Reputation: 33
I'm relatively new to scraping and wanted to try this as a learning experience. My end goal is to be able to scrape item stats from a game website https://lucy.allakhazam.com/ and post them via a Discord bot. However I've run into a problem even trying to load the HTML from the site and I'm not sure what the problem is.

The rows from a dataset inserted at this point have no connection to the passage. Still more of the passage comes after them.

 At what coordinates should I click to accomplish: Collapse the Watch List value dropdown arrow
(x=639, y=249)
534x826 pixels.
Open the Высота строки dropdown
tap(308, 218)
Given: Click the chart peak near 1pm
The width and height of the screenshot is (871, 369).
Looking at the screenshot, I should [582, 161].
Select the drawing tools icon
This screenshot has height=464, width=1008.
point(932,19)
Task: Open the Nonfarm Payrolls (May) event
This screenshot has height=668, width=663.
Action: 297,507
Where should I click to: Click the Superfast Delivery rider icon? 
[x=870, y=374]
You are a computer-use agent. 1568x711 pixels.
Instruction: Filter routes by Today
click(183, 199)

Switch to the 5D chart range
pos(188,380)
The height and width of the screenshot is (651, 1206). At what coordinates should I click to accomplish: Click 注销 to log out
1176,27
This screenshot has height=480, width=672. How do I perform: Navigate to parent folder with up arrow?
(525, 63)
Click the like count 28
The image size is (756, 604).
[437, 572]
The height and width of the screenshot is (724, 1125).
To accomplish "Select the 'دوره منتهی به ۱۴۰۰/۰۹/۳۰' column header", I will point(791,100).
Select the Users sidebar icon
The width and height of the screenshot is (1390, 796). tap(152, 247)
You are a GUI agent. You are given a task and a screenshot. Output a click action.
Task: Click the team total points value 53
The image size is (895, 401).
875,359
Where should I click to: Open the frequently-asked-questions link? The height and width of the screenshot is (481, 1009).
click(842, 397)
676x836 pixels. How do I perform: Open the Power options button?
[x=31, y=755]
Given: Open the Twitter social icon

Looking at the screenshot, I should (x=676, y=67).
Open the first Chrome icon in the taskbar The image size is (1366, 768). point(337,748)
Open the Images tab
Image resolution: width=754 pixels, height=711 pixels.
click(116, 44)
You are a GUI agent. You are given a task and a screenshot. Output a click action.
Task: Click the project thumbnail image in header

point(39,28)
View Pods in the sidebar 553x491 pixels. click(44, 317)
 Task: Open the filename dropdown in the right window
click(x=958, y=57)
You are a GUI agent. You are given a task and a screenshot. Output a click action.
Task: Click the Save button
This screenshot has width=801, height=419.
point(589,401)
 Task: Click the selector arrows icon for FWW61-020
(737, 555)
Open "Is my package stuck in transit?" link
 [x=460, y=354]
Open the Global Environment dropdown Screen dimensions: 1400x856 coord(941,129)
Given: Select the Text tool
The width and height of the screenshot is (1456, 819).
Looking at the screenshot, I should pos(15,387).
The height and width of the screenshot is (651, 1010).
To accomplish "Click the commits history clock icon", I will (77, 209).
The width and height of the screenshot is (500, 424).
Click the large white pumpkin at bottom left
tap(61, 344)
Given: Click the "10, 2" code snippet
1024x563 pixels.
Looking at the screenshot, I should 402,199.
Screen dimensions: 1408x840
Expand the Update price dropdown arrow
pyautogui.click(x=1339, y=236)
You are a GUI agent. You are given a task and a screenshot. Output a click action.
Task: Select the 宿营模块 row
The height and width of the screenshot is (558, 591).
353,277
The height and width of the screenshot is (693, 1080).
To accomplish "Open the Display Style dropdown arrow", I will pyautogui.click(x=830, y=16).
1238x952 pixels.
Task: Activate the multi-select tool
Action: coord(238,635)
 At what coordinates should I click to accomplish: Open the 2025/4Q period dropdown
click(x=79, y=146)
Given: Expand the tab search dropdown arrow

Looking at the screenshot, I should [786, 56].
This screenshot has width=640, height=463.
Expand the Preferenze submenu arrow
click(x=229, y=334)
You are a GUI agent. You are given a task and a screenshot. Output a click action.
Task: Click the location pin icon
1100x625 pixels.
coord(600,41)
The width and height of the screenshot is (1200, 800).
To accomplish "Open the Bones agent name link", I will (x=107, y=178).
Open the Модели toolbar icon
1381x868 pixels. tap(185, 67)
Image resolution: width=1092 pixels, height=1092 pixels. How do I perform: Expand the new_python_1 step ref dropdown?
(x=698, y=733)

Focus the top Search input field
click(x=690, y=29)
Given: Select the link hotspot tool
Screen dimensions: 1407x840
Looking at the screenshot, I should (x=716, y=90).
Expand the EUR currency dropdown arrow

request("https://lucy.allakhazam.com/item.html?id=28855", function(error, response, html) {
if(error) {
console.log("Error: " + error);
}
console.log("Status code: " + response.statusCode);
var $ = cheerio.load(html);
console.log(html);
});
The only output from the console is:
<head><meta HTTP-EQUIV="Refresh" CONTENT="0; URL=/index.html?setcookie=1"></head>
I've tried experimenting with other sites and I'm able to get the raw html from them, but not this one and I'm not sure why. Any help is appreciated thank you!
Upvotes: 2
Views: 196
Reputation: 57425
I'd use a promise-based request library like fetch (native since Node 18), node-fetch or axios. One option is to hardcode in the redirect URL:
const cheerio = require("cheerio"); // 1.0.0-rc.12
const url = "https://lucy.allakhazam.com/item.html?id=28855&setcookie=1";
fetch(url)
.then(res => {
if (!res.ok) {
throw Error(res.statusText);
}
return res.text();
})
.then(html => {
const $ = cheerio.load(html);
const text = $(".shotdata")
.contents()
.get()
.map(e => $(e).text().trim())
.filter(e => e);
console.log(text);
});
If you need to handle a dynamic redirect, you could parse the redirected URL and perform a second request:
const cheerio = require("cheerio"); // 1.0.0-rc.12
const get = url =>
fetch(url).then(res => {
if (!res.ok) {
throw Error(res.statusText);
}
return res.text();
});
const url = "https://lucy.allakhazam.com/item.html?id=28855";
get(url)
.then(html => {
const $ = cheerio.load(html);
const redirect = $('meta[http-equiv="Refresh"]')
.attr("content")
.split("/")
.at(-1);
return get(`${new URL(url).origin}/${redirect}`);
})
.then(html => {
const $ = cheerio.load(html);
const text = $(".shotdata")
.contents()
.get()
.map((e) => $(e).text().trim())
.filter((e) => e);
console.log(text);
});
Upvotes: 2